If you’re in the market for a new camera for yourself or a loved one this season, don’t forget to also stock up on storage media—today’s cameras produce larger files than ever, and those high MP values mean that your old memory cards store less and less photos. This 128GB SD card from Lexar boasts transfer speeds of up to 45MB/s, important for those shooting high frame-rate video or high resolution images in quick succession. Capable of storing more than ⅛ TB, the card can also be used as a miniature external hard-drive for laptops reaching the limit of their onboard data capacity.
A staff favorite, this online service from Meridian plasters a photo of your choice on a pair of classic black flip flops. A great for gift for the whole family or for a truly unusual personal present, your photos are printed in surprisingly high quality onto a layer of soft fabric which is firmly adhered to the inner sole of the sandal. The ‘flops take only a couple of days to print and ship and come in small, medium and large sizes for kids and adults.
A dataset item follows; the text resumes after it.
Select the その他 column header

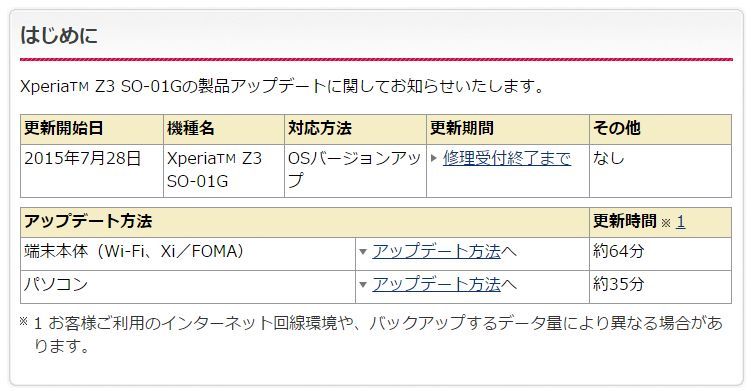[661, 129]
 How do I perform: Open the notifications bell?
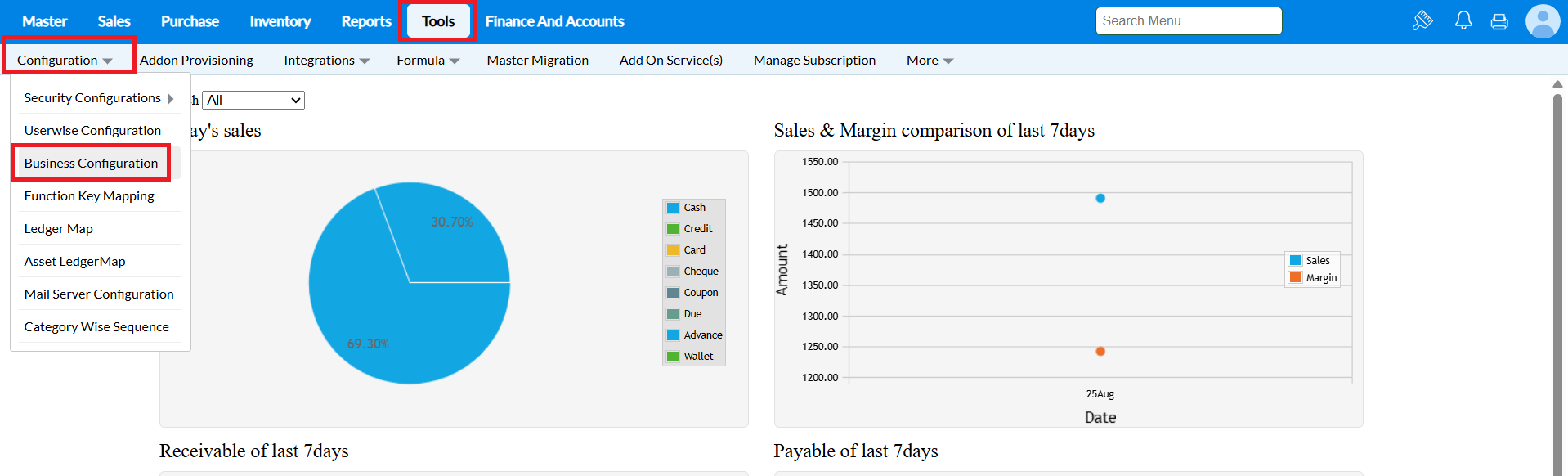click(x=1463, y=20)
This no-nonsense camera strap is the perfect compliment to a serious DSLR kit for those who are ready to roll up their sleeves and do some shooting. The strap, which can be worn across the back of the neck or over the shoulder, features a non-slip webbing on its interior side, perfect for shooting in inclement weather. Adjustable between 31 and 50 inches, each end of the strap terminates in a small aluminum carabiner for quick and secure attachment to most any camera.